The Confusing Distortion of Imitations and Originals in DeLillo's White Noise and Morrison's Beloved


One intriguing aspect of the late twentieth-century American novel is the strong emphasis on the imitation, often more so than on the original.  In Don DeLillo’s White Noise and in Toni Morrison’s Beloved, there is a particularly pronounced postmodern confusion between what is original and what is imitation, and this indistinctness creates chaos for the characters as they struggle to understand who their authority figures are. 
In White Noise, for instance, the Blacksmith SIMUVAC crew is in charge of simulating evacuation in case of a real emergency.  When there is a real emergency, though, in the form of the “black billowing cloud” (DeLillo 115), SIMUVAC “use[s] the real event in order to rehearse the simulation” (DeLillo 139).  This blurs the lines between what is real and what is simulation, because as long as the SIMUVAC people are actually evacuating people from a dangerous situation, they are not performing a simulation, but rather executing the actual evacuation.  By naming the evacuation as a rehearsal for the upcoming simulation, however, SIMUVAC privileges the simulation over the authentic emergency, creating a disorienting tension between the SIMUVAC team and the actual evacuation team as the primary authority figures.

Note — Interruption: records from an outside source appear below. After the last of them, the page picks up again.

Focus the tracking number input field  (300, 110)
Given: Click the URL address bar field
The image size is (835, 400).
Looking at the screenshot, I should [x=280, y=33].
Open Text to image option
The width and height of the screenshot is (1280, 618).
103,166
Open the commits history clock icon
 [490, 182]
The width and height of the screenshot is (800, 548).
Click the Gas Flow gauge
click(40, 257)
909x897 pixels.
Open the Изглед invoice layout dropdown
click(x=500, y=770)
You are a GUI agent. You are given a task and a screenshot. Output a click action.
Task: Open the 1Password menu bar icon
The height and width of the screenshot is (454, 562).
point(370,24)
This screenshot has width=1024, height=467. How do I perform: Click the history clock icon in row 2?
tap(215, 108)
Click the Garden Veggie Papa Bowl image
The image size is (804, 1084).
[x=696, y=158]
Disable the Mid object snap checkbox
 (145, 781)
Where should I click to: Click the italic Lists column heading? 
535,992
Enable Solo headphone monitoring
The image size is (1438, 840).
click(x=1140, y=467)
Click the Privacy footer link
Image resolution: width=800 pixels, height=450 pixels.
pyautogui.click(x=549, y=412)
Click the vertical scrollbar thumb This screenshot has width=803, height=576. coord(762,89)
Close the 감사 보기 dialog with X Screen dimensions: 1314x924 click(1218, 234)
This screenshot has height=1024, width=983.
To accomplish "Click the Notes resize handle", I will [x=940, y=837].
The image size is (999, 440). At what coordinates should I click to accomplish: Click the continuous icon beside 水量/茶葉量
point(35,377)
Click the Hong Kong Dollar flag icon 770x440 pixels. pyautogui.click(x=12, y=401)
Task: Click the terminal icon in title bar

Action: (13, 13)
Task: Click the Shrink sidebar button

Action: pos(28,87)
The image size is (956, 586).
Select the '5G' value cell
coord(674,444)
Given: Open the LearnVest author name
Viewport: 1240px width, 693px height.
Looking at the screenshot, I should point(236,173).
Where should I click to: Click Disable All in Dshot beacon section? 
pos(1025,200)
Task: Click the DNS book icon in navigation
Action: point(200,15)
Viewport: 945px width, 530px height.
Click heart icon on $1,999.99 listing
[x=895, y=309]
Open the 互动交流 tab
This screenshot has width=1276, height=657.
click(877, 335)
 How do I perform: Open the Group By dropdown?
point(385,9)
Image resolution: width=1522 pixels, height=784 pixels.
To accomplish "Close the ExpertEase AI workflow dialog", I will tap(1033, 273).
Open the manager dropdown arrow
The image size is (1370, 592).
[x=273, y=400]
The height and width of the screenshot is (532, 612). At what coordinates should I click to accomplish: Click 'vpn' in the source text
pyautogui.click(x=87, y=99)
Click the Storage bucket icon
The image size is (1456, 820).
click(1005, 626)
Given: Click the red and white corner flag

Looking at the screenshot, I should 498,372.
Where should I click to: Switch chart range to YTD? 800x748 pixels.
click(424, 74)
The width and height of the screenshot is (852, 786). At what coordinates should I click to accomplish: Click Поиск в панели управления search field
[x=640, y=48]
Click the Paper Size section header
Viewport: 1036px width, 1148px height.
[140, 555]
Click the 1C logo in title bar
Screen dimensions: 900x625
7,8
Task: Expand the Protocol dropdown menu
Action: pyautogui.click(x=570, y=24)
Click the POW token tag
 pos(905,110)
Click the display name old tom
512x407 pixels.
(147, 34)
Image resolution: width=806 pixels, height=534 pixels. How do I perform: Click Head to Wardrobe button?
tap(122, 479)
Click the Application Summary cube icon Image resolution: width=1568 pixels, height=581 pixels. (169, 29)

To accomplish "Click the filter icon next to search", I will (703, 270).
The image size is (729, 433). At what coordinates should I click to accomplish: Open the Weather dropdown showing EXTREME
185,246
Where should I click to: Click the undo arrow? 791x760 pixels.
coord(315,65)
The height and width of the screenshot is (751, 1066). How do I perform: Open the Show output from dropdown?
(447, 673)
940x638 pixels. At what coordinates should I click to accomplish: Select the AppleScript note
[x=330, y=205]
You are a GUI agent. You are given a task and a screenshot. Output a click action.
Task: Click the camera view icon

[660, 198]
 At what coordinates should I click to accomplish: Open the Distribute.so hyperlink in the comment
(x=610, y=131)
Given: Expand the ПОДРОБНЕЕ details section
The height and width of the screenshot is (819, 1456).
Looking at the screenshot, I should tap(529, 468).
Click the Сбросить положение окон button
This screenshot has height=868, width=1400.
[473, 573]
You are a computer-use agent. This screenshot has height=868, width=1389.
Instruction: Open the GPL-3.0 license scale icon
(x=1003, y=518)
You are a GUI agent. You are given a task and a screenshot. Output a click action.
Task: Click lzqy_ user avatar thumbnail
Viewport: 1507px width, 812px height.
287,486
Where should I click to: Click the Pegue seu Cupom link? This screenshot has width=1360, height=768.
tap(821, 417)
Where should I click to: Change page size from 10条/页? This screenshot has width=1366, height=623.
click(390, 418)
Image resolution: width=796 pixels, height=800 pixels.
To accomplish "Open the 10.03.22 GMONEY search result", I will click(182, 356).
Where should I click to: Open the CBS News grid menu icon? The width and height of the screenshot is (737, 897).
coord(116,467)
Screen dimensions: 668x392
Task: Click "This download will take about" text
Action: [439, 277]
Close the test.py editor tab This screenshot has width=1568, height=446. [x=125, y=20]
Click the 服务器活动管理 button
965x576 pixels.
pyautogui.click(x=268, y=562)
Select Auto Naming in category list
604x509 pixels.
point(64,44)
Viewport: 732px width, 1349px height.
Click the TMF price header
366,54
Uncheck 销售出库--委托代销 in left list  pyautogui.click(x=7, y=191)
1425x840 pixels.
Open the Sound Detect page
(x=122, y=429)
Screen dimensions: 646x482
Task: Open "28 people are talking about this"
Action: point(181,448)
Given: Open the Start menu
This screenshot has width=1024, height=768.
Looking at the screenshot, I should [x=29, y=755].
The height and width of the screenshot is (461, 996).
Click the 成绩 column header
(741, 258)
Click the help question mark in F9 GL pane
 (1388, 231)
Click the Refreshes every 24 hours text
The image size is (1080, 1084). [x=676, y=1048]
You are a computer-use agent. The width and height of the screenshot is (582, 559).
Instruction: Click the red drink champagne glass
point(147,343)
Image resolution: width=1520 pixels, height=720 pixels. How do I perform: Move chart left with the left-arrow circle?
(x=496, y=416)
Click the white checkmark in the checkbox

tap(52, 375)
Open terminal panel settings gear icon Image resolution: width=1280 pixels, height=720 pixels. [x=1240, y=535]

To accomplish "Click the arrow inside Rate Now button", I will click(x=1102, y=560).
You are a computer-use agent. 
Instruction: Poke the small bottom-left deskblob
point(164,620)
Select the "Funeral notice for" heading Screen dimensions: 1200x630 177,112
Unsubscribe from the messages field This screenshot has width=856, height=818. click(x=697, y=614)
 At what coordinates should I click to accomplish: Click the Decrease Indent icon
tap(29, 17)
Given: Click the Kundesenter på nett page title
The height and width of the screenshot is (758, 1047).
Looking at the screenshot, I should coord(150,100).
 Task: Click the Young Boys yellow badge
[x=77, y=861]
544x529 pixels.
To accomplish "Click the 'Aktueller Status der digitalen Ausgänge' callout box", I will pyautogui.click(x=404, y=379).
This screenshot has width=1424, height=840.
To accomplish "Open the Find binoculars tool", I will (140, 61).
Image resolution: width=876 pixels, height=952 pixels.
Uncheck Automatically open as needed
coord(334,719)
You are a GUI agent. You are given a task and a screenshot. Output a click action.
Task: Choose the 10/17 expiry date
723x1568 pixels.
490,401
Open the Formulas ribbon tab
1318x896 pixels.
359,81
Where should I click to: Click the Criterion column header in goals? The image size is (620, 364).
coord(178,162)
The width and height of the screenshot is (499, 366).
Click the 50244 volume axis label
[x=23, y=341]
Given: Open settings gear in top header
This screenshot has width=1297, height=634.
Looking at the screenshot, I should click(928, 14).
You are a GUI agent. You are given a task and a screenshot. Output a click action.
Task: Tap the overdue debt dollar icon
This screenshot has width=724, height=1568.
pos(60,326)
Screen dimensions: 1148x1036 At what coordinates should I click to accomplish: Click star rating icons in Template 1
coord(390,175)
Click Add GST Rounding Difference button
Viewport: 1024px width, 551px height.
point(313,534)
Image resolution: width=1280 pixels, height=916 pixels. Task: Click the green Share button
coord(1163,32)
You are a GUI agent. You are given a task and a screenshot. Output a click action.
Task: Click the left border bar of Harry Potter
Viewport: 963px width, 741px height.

            A similarly disorienting blurring of the real and the imitation occurs in Beloved, but on a more personal level, between Sethe and Beloved.  As Beloved spends more time with Sethe, Beloved becomes more and more like Sethe, imitating the way she talks, laughs, walks, gestures, and sighs (Morrison 241).  This imitation becomes so intense that it becomes “difficult for Denver to tell who [is] who” between the women (Morrison 241).  These similarities are not troubling as long as it remains clear that Sethe is the mother – the original face and personality – and Beloved is the imitation.  As soon as Sethe becomes compliant to Beloved, however, and allows Beloved to bully her into submission whenever she tries to assert herself (Morrison 242), the clear distinction between Sethe’s original actions and Beloved’s imitative ones becomes muddled.  It is at this point that the fusion of the two women’s identities becomes chaotic and upsetting because no one in 124 knows who holds authority in the house anymore.  Denver becomes confused and upset to see the mother who has been her primary authority figure her whole life serving the young woman Beloved (Morrison 242), but although she is familiar and comfortable with having Sethe as her main boss, she soon acknowledges that Sethe is no longer a responsible mother.  At the same time, though, Denver refuses to behave as a subordinate to “a girl not much older than herself” (Morrison 242), so she rejects taking orders from Beloved, either.  As a result, with Sethe and Beloved locked in an indistinct relationship in which neither is entirely leader nor entirely follower, Denver becomes disoriented and unsure of who to turn to for guidance.  
            In both White Noise and Beloved, the confusing inversions and distortions of originals and imitations leave characters disoriented and unsure of whom to turn to for guidance.